- **Source passage**
-*-
Essentially the book is about the life of Gino Bartali, the winner of 2 editions of Tour de France and 3 of the Giro de Italia. His first tour win was in 1938 and his second in 1948. Unfortunately he had his career interrupted by WWII so Mr. Bartali was denied the ability to be a 5-time (or more) winner as there wasn’t a Tour from 1940-1946 just as he was entering the pinnacle of his career. Born in 1914, he rode his first race in 1931 turning pro four years later.

The book is divided into three sections, Mr. Bartali’s life before, during, and after WWII. Each section is worthy of a small book. In the first section you will read about Gino’s early life including the environment that led to his passion for bike racing and his first Tour win. This section also discusses the influence of the Italian Fascist regime led by Mussolini on his life on and off the bike. For example, he was denied his request to race the 1938 Giro because the government wanted him to focus on the Tour. Mr. Bartali wouldn’t or couldn’t say much about this. He was well aware that Italy’s first and only previous Tour winner Ottavio Bottecchia mysteriously dying in a training ride after “speaking and acting on his political views that were unsympathetic towards Mussolini and the Fascist regime”.

Bartali is surrounded by his fans at a race. – Courtesy of Giovanni Corrieri

The second section is devoted to Gino’s life during the war. This section is the primary reason for you to read this book. Gino was drafted in the Army but because of his Tour win, he was lucky enough to be assigned as a messenger even being allowed to ride his bike rather than the standard issue motor scooters. He was quite the athletic icon in Italy. When the Allied forces landed in Sicily and took control of Southern Italy, rumors spread that Italy was freed from Fascist control and Gino was discharged from the Army. This turned out to not be true. Most of Italy was now under direct control of the German Army. Gino, however, was “recruited” into a different organization. Being a devout Catholic, Gino became part of group from within the Catholic Church that hid Jews from persecution and death camps. He continued to use his bike as a messenger only this time he carried false documents for the Italian Jewish population. His role was so secret that even his wife was unaware of what he was doing in order to save his family for had he been caught he would have been put to death. In addition he would ride from town to town procuring meager food supplies from a deprived population, carrying the provisions to those more in need.

Gino was “out training” on these missions, many time riding several hundred miles over a few days to deliver his goods. Because of his fame as a cyclist, Gino could fairly easily pass through checkpoints. He even used his fame to distract German and Fascist soldiers at train stations. He would position himself in a café where soldiers would want his autograph. Meanwhile Jews and anti-Fascist Italians hidden on one train could switch to another train without detection. Gino didn’t always fare well and he was once arrested and sent to a well-known torture house. Even there his fame as a cyclist helped as he was released after three days of captivity enabling him to continue his work.

The third section of the book was so too speak the final chapter of Gino’s racing career. His second win in the Tour de France despite a span of 10 years is detailed making him the only tour winner with such a span of time between wins. His rivalry with Fausto Coppi is discussed, also a two-time winner of the Tour. Considered old and washed up by many, Gino went on to win the 1948 Tour despite a 21-minute deficit going into the mountain stages. To help Gino, the post-war elected Prime Minister of Italy called him to offer encouragement and how important his win would be to the Italian people. He then went on to win the stage gaining 20 minutes back. The next day he was called by the Catholic Pope’s secretary, saying the Pope was praying for him to win the race, thus Gino convincingly took the yellow jersey on that stage. That was the power of Gino’s fame.
-*-
- **Records**
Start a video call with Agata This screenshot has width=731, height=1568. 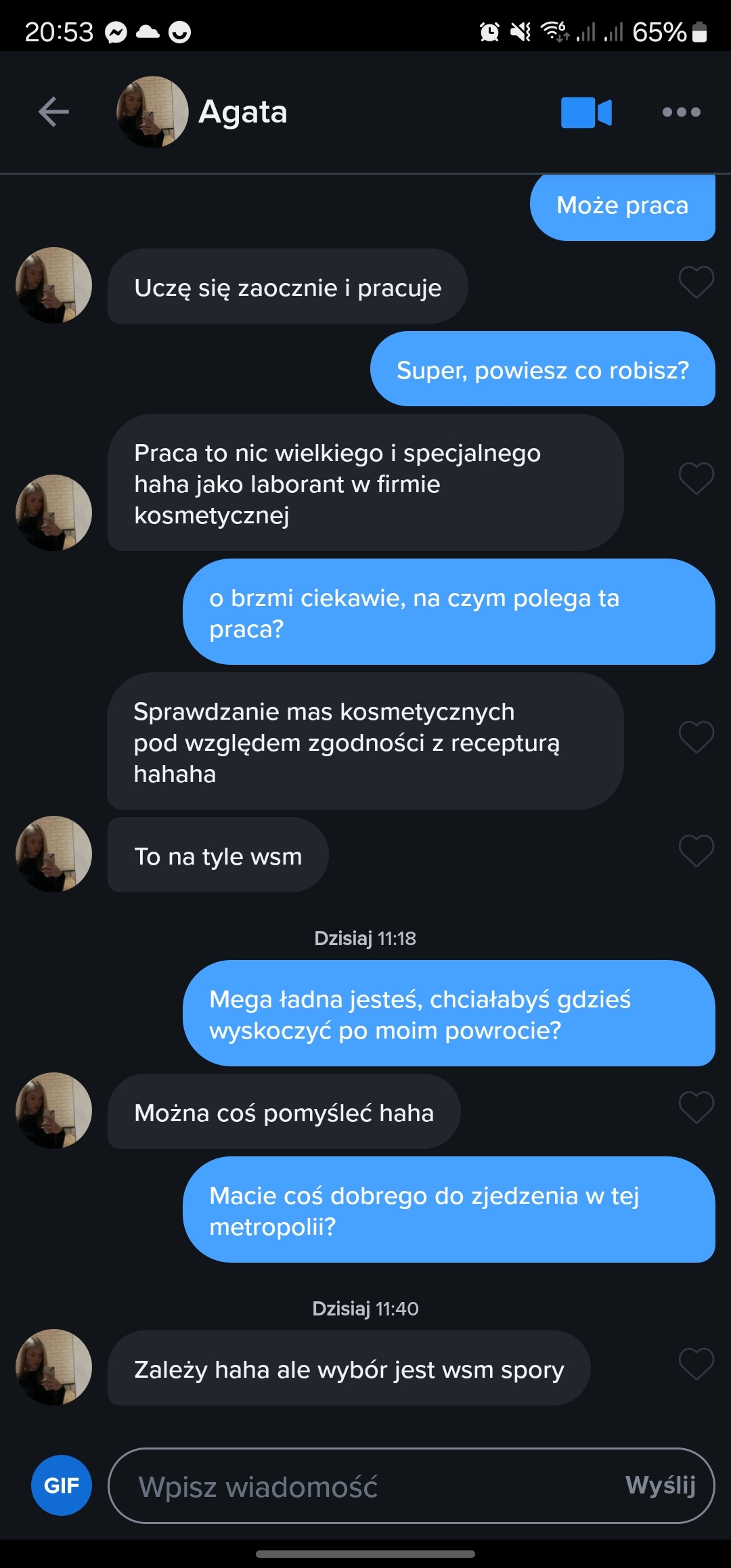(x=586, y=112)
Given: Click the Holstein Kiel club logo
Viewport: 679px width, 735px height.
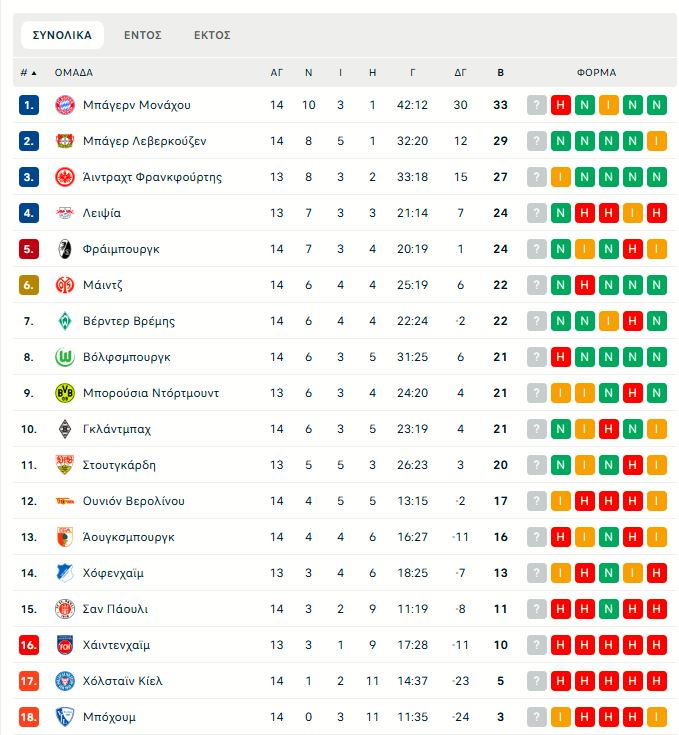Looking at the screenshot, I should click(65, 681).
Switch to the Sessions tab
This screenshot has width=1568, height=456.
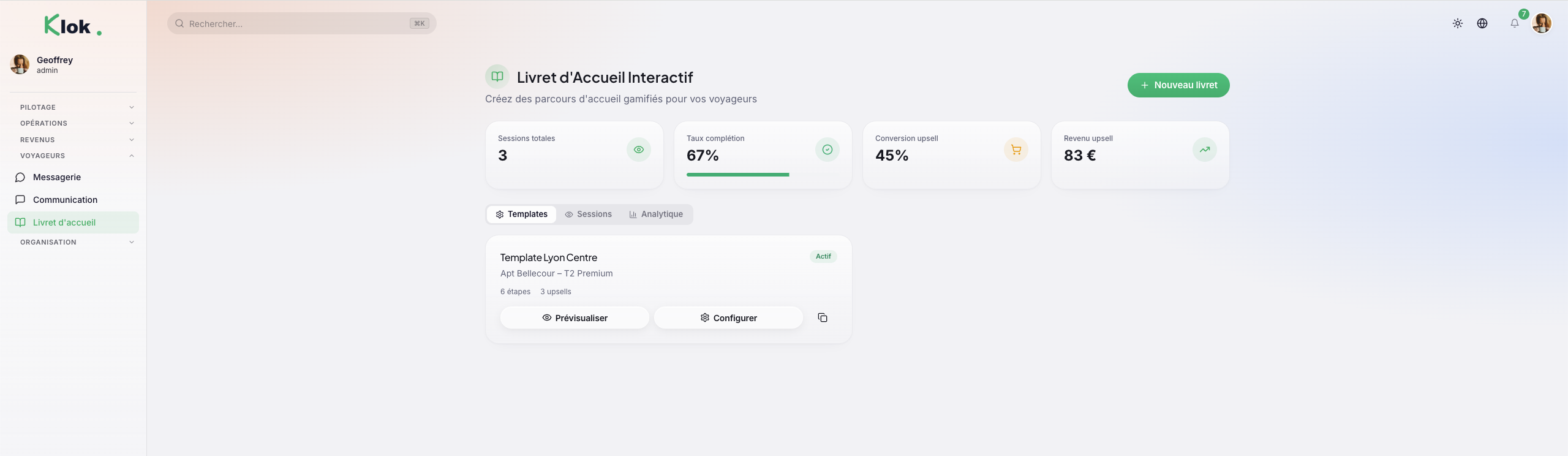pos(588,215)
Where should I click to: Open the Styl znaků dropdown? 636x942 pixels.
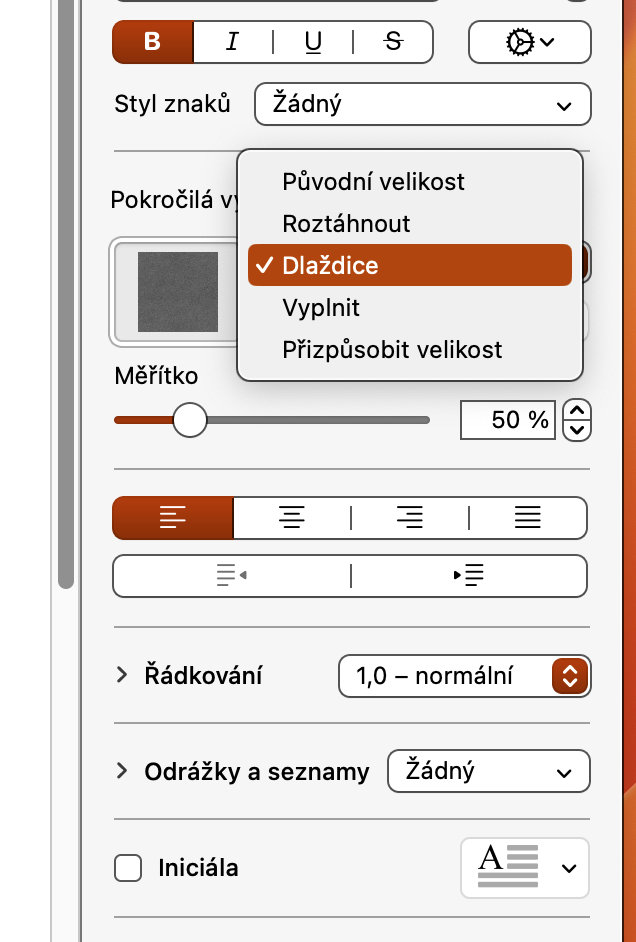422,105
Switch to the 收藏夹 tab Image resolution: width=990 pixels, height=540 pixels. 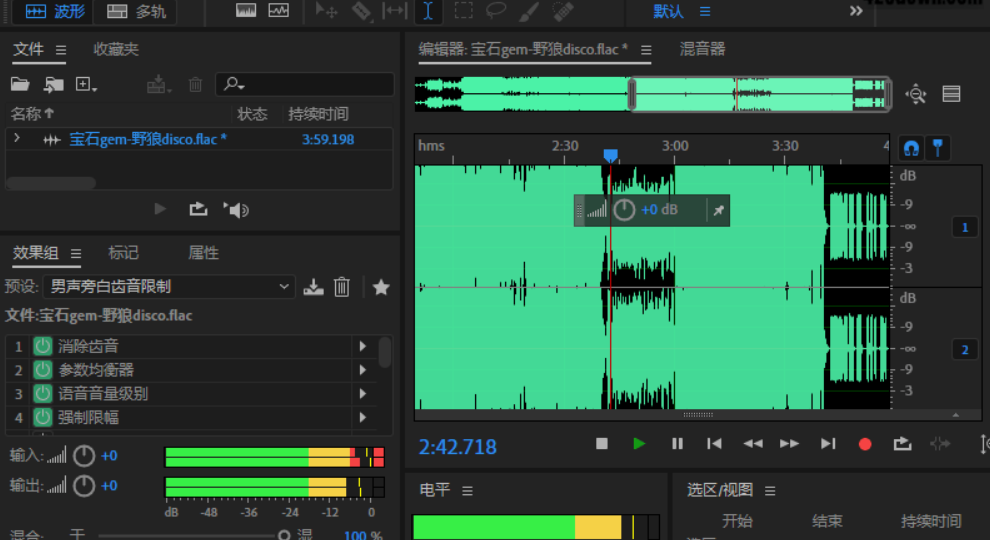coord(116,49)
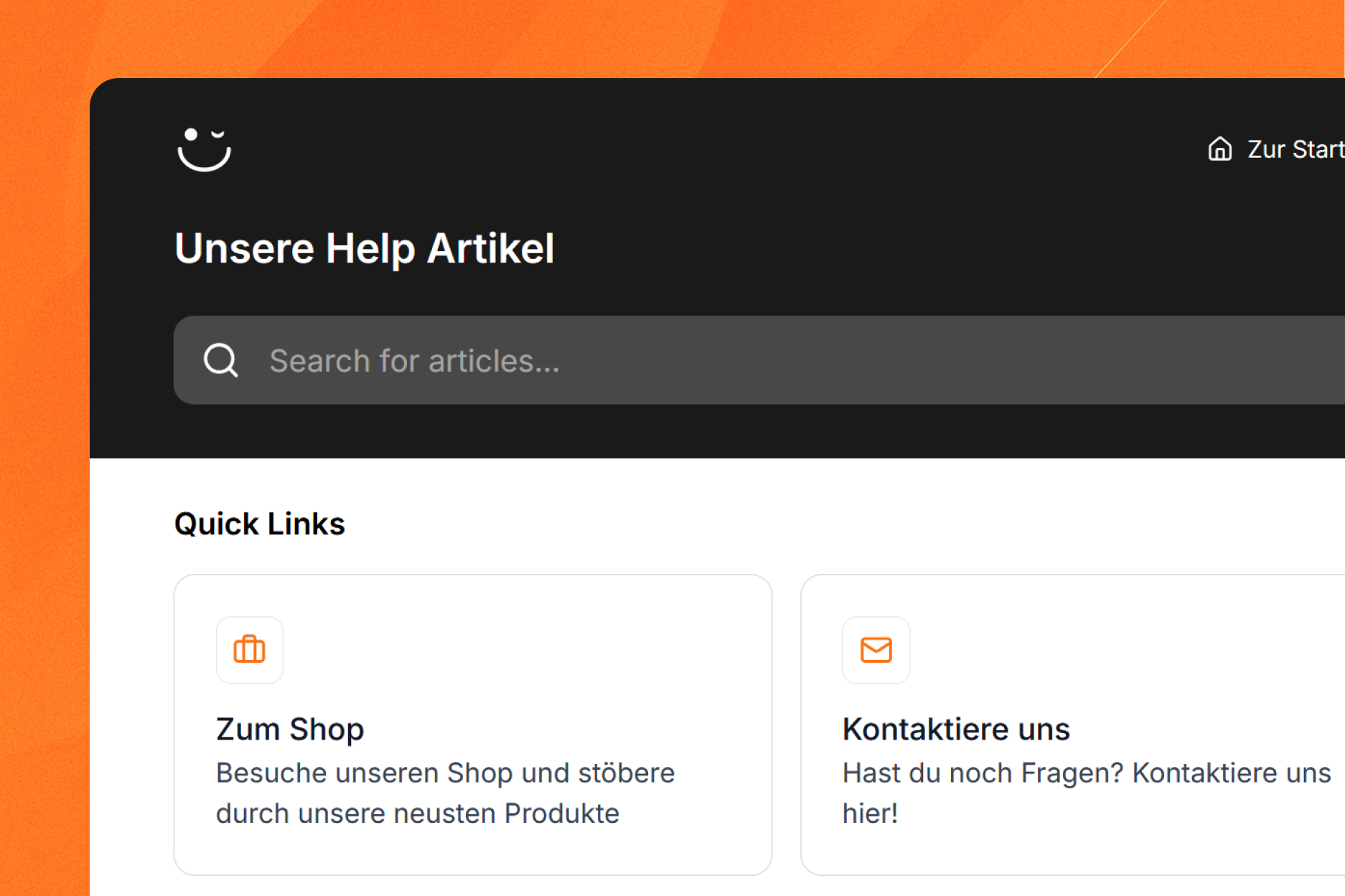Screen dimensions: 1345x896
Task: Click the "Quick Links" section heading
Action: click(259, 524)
-*-
- **Task**
Reproduce the passage of the Gino Bartali book review above from "The third section" up to and including "of Gino’s fame.".

- **Response to this exercise**
The third section of the book was so too speak the final chapter of Gino’s racing career. His second win in the Tour de France despite a span of 10 years is detailed making him the only tour winner with such a span of time between wins. His rivalry with Fausto Coppi is discussed, also a two-time winner of the Tour. Considered old and washed up by many, Gino went on to win the 1948 Tour despite a 21-minute deficit going into the mountain stages. To help Gino, the post-war elected Prime Minister of Italy called him to offer encouragement and how important his win would be to the Italian people. He then went on to win the stage gaining 20 minutes back. The next day he was called by the Catholic Pope’s secretary, saying the Pope was praying for him to win the race, thus Gino convincingly took the yellow jersey on that stage. That was the power of Gino’s fame.